• [Task to complete]:
Nothing but the lines from the start of the records below through the line that has "Viewport: 507px width, 800px height." should appear, each exactly as given.

• [Data]:
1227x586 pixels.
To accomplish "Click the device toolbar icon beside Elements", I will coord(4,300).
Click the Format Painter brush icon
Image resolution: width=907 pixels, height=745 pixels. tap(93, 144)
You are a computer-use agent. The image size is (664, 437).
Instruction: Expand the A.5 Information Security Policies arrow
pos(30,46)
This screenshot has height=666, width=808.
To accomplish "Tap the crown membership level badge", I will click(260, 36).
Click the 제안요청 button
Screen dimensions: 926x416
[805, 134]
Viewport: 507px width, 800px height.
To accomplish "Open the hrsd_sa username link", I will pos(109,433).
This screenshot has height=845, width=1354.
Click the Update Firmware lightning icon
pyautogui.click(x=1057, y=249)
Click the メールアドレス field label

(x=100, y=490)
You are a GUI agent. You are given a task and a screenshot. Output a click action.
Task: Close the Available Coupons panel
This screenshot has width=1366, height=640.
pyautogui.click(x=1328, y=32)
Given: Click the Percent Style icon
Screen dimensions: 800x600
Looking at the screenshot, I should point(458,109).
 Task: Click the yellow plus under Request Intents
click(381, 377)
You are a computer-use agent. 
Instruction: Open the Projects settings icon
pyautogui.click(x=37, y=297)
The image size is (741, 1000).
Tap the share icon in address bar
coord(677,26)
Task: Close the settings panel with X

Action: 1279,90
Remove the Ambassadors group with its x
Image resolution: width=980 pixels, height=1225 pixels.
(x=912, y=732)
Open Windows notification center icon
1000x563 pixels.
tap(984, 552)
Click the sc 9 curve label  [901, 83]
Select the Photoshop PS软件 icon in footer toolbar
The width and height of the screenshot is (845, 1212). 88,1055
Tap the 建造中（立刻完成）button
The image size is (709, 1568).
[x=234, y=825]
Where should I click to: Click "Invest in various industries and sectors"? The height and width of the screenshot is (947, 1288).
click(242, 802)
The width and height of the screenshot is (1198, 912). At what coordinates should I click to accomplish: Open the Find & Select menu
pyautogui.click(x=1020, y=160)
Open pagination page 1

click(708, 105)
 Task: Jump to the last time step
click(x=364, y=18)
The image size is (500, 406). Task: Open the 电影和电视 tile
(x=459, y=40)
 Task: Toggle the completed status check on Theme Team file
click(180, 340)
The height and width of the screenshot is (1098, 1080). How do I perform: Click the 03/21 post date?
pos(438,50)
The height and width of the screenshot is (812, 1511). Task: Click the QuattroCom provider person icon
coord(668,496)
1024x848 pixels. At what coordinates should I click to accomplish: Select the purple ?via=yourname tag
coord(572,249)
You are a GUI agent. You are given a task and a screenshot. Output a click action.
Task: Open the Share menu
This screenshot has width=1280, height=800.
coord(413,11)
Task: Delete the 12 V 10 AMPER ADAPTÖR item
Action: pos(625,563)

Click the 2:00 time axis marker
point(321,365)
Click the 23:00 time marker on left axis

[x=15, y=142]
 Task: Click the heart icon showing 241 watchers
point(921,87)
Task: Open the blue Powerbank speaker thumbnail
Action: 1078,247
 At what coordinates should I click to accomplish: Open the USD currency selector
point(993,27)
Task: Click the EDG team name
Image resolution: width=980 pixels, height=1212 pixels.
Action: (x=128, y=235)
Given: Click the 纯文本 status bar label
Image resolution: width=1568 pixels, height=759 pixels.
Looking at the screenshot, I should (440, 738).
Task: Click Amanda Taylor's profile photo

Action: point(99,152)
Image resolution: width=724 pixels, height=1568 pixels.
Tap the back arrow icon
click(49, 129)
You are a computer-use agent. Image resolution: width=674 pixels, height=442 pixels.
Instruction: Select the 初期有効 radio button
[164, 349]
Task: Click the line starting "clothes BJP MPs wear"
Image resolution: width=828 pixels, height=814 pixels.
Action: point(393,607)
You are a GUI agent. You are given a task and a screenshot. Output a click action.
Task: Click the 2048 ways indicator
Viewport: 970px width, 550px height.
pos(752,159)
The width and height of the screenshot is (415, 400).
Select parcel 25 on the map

• [Answer section]:
1227x586 pixels.
To accomplish "Click the device toolbar icon beside Elements", I will coord(4,300).
Click the Format Painter brush icon
Image resolution: width=907 pixels, height=745 pixels. tap(93, 144)
You are a computer-use agent. The image size is (664, 437).
Instruction: Expand the A.5 Information Security Policies arrow
pos(30,46)
This screenshot has height=666, width=808.
To accomplish "Tap the crown membership level badge", I will click(260, 36).
Click the 제안요청 button
Screen dimensions: 926x416
[805, 134]
Viewport: 507px width, 800px height.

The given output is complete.